The change, along with share buybacks, the promotion of CFO Robert L. Edwards to president and CEO Steven A. Burd ceding day-to-day duties to focus on innovation and strategic initiatives, may mean Safeway is considering a “corporate action,” Ken Goldman, an analyst at JPMorgan Chase & Co. in New York, wrote in an April 13 note.
Goldman said in a subsequent e-mail the same day that Safeway may be more likely to pursue a Reverse Morris Trust -- a scenario in which a company can divest an asset without paying taxes by spinning it off and merging it with another company -- than a leveraged buyout because of its debt and pension liabilities.
Michael Keara, an analyst at Morningstar Inc. in Chicago, said in an e-mail that Safeway’s debt burden may be too large for a buyout. The company had $6.3 billion in total long-term liabilities at the end of 2011, data compiled by Bloomberg show.
While the change in vesting policies would make retention of management easier and cheaper in a takeover, it doesn’t signal that Safeway is up for sale or an attractive target, Edward Kelly, a New York-based analyst at Credit Suisse Group AG, said in an April 12 note.
Short sellers are also betting that the company won’t be bought. In a short sale, traders sell borrowed stock on the assumption the price will decline and enable them to profit by buying the shares back at a lower price.
About 27 percent of Safeway’s 268 million outstanding shares were sold short as of April 13, higher than 496 stocks in the S&P 500 and a record for Safeway, according to New York-based research firm Data Explorers. Companies in the index have average short interest of 2.8 percent.
Still, an acquisition of Safeway would help Kroger gain scale as increased competition from non-traditional grocery retailers such as Wal-Mart and Target Corp. reduces market share and profitability, according to Short at BMO. Kroger could pay $30 a share for Safeway, financing the deal with debt, and it would still add to the combined company’s earnings and benefit both sets of shareholders, Short said. Kroger would be paying a 37 percent premium to yesterday’s closing price of $21.92.
Private-equity firms may also be lured by Safeway’s real estate and could look to sell off pieces of the company such as its business in Canada to help pay down debt used for the transaction, she said. As of Dec. 31, the grocer owned 42 percent of its stores and leased the rest, according to its year-end regulatory filing.
William Nasgovitz, a Milwaukee-based portfolio manager at Heartland Advisors Inc., which oversees more than $5 billion, also said Safeway may be attractive for a private-equity buyer or Kroger. The firm owned 1.3 million shares of Safeway as of Dec. 31.
“It’s a stable business, it’s at an attractive valuation, they have significant market share, and they own a fair amount of real estate,” Nasgovitz said in a phone interview. “It would be attractive for Kroger perhaps to combat the supercenters of the world and the more specialty areas.

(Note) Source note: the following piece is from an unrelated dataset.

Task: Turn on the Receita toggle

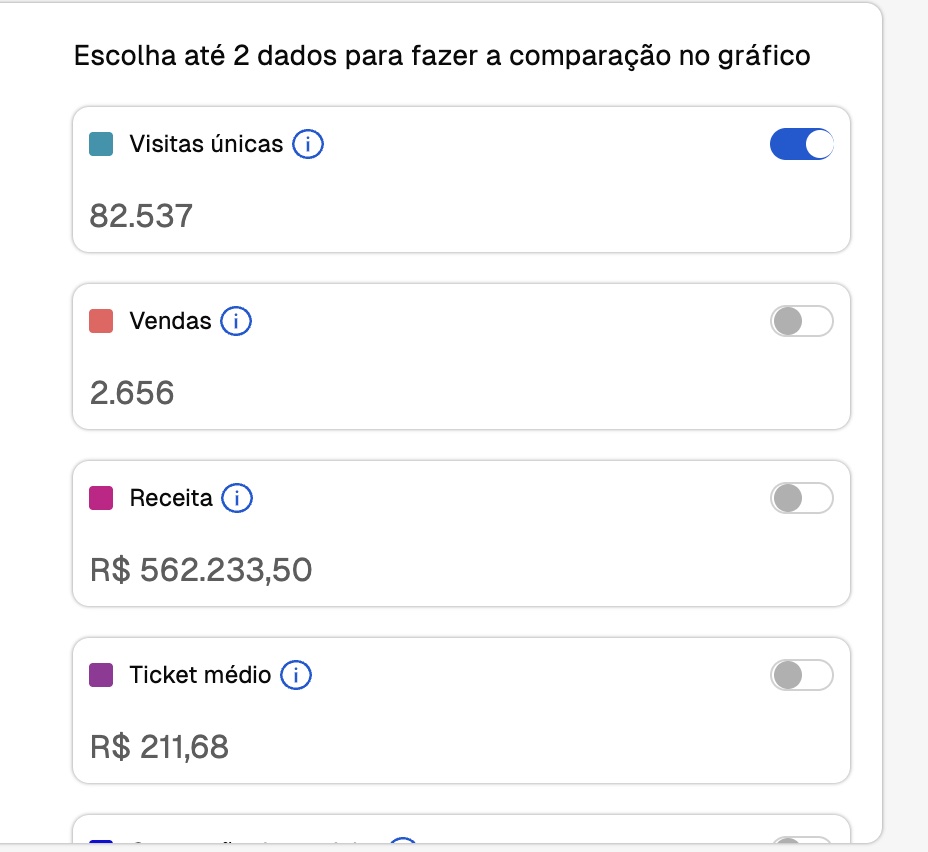Action: point(801,498)
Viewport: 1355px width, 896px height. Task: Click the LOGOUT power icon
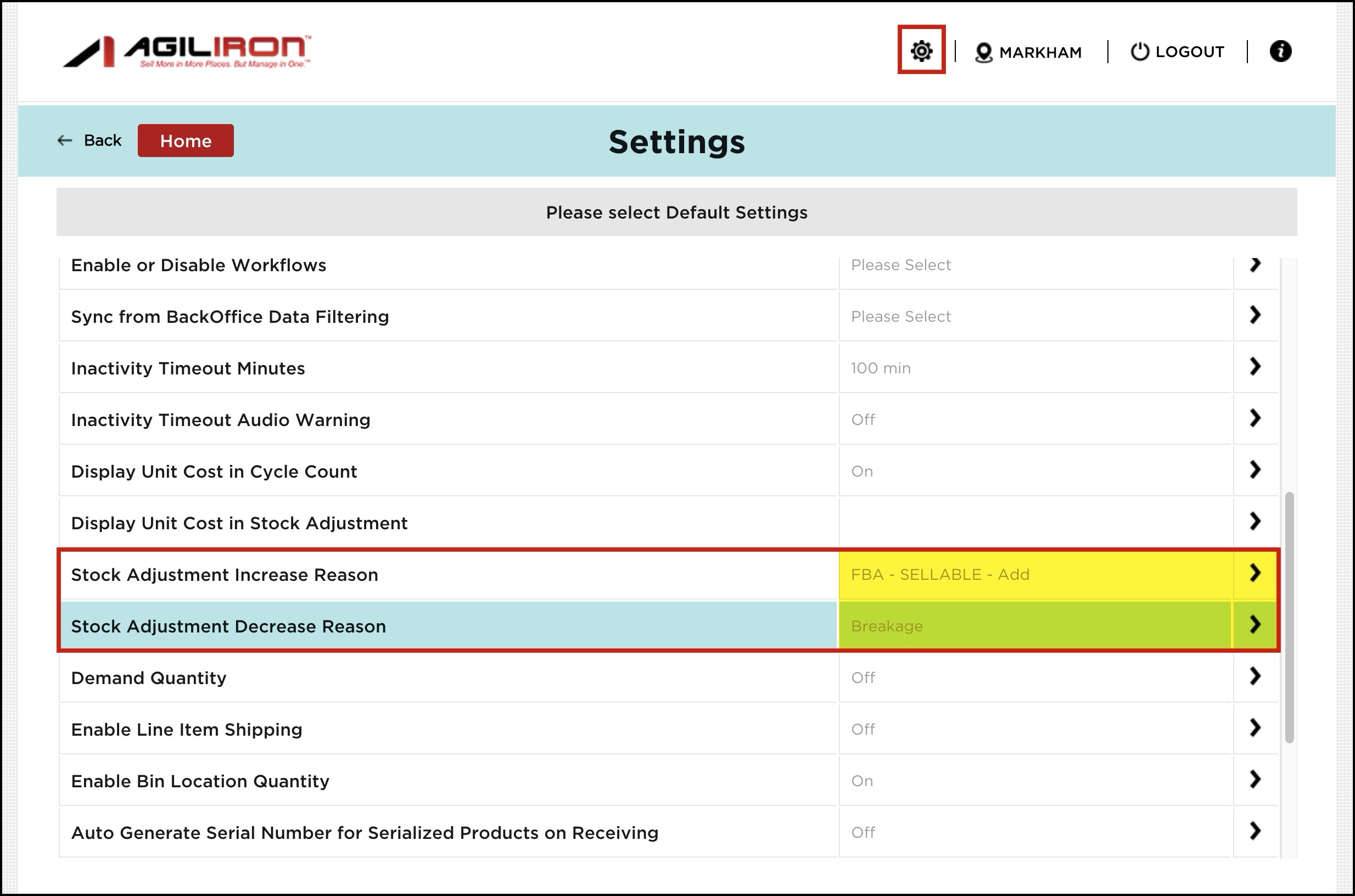1139,52
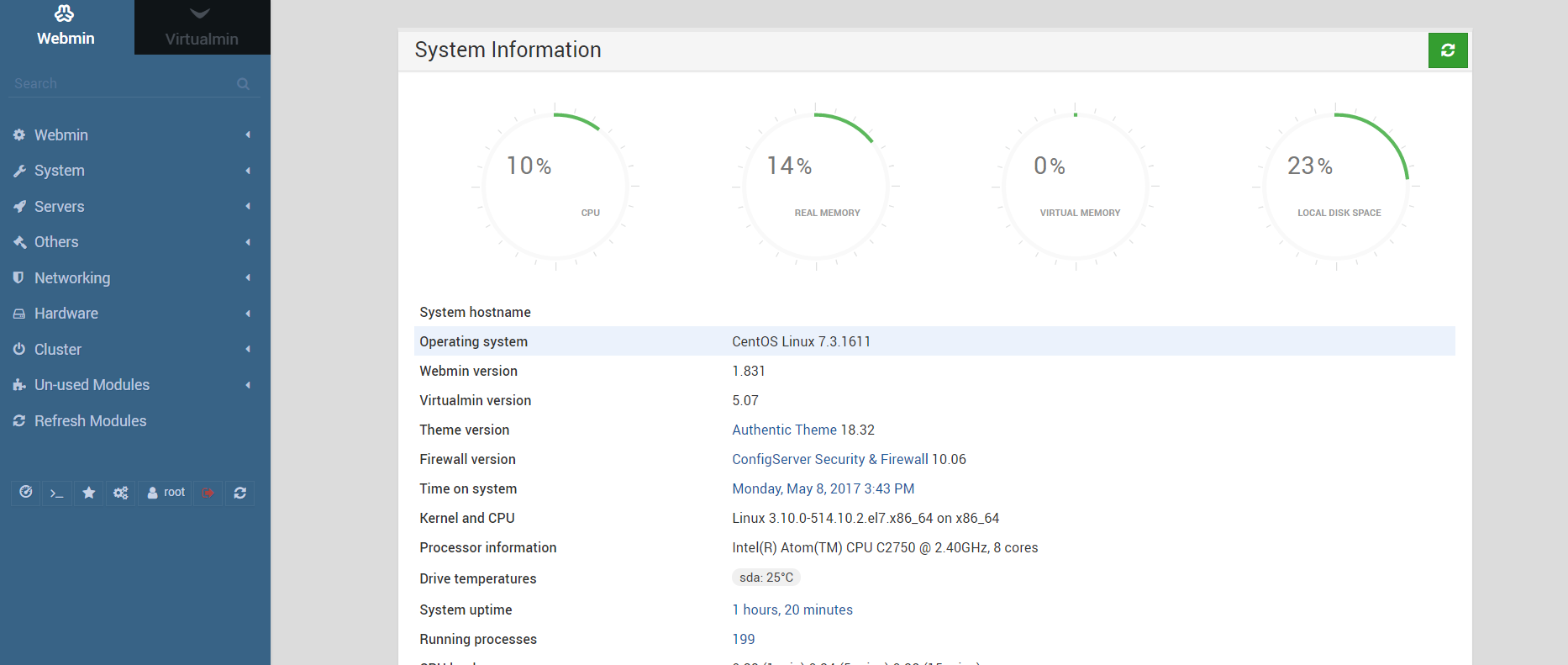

As it relates to a private equity firm, maybe they could leverage that real estate portfolio.”
Activity in the options market last week indicates many traders are anticipating a takeover, said Steve Sosnick, equity risk manager at Timber Hill LLC, the market-making unit of Interactive Brokers Group Inc. in Greenwich, Connecticut.
“Safeway’s been a name that has been on the rumor mill for some time,” Sosnick said in a phone interview. “When they talk about change-in-control clauses, that does nothing to diminish a rumor mill. If you believed that something might happen, that kind of news does nothing to dissuade you.”